Fortuné went to join the king. At the horse's advice, she met a woodcutter who cut down an enormous number of trees, and took him into her service. Then she did the same with a man who tied up one foot to hunt, so there would be some chance of his prey escaping, then a man who put a bandage over his eyes so that he would not shoot everything, a man who could hear everything on the earth, a man who blew hard enough to move windmills (and if he stood too close, knock them over), a man who could drink a lake, and a man who could eat an enormous amount of bread. She asked them to keep their abilities secret.

Fortune met the king and queen-dowager, his sister-in-law, who made her welcome. The queen found the knight attractive, and Fortuné found the king attractive. Many ladies also paid her attentions, greatly to her embarrassment. A lady-in-waiting, Florida, whom the queen sent to woo the knight on her behalf, was so in love with Fortuné that she defamed the queen instead. The queen managed to question Fortuné and learn that "he" was not in love, though he sang love songs after the custom of the land, but eventually grew so displeased with his refusal that when news of a dragon came, she told the king that Fortuné had begged leave to be dispatched against it.

When the king summoned him, rather than denounce the queen, Fortuné went. The man with the super hearing, heard the dragon coming. At the horse's advice, he had the drinker drink a lake, the strong woodcutter fill it with wine and spices that would make the dragon thirsty, and had all the peasants hide in their houses. The dragon drank and grew drunk. Fortuné attacked and killed it. The king was pleased, but the queen was still displeased with Fortuné. She told the king that he had said he could win back the treasure that the emperor had taken, without any army.

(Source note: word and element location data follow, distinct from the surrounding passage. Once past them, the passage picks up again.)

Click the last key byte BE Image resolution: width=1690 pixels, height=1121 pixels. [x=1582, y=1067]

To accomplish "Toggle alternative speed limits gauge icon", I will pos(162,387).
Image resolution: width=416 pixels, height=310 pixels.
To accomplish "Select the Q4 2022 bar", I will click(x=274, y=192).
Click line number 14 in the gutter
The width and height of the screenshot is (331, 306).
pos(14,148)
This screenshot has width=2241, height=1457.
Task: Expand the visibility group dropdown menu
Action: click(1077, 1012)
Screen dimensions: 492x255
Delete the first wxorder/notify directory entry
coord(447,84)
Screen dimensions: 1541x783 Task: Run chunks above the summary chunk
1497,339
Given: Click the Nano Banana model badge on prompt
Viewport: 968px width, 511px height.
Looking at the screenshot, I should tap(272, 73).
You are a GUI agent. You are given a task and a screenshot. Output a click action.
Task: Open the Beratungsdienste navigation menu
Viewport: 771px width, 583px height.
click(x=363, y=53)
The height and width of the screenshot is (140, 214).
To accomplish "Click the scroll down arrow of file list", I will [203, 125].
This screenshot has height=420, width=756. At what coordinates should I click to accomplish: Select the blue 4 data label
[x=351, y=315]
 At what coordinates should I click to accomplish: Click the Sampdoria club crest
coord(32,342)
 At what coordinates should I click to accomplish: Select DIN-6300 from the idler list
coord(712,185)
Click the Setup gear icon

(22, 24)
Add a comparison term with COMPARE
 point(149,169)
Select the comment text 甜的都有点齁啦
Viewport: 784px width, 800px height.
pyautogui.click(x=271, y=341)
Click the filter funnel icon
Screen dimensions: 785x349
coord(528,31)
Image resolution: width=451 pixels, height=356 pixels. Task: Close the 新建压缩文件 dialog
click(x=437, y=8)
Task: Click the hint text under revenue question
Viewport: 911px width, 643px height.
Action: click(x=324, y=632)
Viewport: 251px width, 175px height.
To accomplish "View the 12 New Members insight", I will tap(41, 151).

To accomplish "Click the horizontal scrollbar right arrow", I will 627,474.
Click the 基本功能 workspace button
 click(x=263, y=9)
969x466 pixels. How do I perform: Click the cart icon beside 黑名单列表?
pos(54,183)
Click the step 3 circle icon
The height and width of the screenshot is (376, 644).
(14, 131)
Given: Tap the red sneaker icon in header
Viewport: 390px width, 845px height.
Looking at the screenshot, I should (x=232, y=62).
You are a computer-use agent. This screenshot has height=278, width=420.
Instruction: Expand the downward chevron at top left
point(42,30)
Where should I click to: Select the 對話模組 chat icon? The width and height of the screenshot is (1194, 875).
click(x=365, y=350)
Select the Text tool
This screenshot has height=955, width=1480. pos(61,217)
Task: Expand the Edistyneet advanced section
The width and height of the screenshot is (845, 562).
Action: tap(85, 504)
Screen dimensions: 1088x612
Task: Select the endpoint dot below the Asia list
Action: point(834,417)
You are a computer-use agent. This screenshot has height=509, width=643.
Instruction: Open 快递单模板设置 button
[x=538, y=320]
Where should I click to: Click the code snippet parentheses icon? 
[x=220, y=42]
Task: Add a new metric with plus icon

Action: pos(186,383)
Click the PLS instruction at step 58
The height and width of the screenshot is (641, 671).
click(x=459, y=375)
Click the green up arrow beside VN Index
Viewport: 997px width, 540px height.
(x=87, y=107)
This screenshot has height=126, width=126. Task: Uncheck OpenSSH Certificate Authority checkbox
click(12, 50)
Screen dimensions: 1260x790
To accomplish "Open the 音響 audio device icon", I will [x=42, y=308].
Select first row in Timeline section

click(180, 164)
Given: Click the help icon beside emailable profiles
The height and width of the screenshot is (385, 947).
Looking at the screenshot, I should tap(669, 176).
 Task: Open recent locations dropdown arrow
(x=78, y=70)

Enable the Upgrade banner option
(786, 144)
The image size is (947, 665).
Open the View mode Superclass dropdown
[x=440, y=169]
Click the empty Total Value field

Fortuné went with his men, and the emperor said he could have back the treasure only if one man could eat up all the fresh bread in the city. The glutton ate it all. The emperor added that one man must drain all the fountains, reservoirs, and aqueducts, and all the wine-cellars. The drinker did so. The emperor's daughter suggested a race against her, and shared with the fleet-footed hunter the cordial she used, but it put him to sleep. The man who could hear heard him snoring; the sharp-eyed man shot and waked him, and he won the race. The emperor said he could carry away only what one man could carry, and the strong woodcutter carried off everything he owned. They came to a river while they were leaving, the drinker drank it so they could pass. The emperor sent men after them, but the man who powered windmills sank their boats. The servants began to quarrel over their reward, but Fortuné declared that the king would decide their reward, and they submitted themselves to him. The king was pleased.

The queen made an open declaration to Fortuné. When Fortuné refused her, she attacked him and herself and called for help, saying that he had attacked her and her injuries stemmed from her resistance. Fortuné was sentenced to be stabbed to death, but taking off the clothing revealed that she was a woman. The king married her.

==Motifs==
This story type is found in the older works of Costanza / Costanzo, by Giovanni Francesco Straparola, and The Three Crowns by Giambattista Basile. This story shows more influence from Straparola.

The woman disguised as a man is found in folk and fairy tales as well, such as Vasilisa the Priest's Daughter or The Lute Player.

The motif of talented servants is classified as Aarne–Thompson–Uther ATU 513, "How Six Made Their Way Into The World" and is commonly found in folk and fairy tales, such as How Six Made Their Way in the World, The Six Servants, Long, Broad and Sharpsight, The Fool of the World and the Flying Ship, How the Hermit Helped to Win the King's Daughter, The Clever Little Tailor and one of the stories in Baron Munchausen.

==Legacy==
When translated into English, the tale was renamed The Story of Fortunio or Fortunio, by Laura Valentine, in The Old, Old Fairy Tales.

The tale was one of many from d'Aulnoy's pen to be adapted to the stage by James Planché, as part of his Fairy Extravaganza. He also renamed the tale Fortunio, and His Seven Gifted Servants when he adapted the tale to the stage.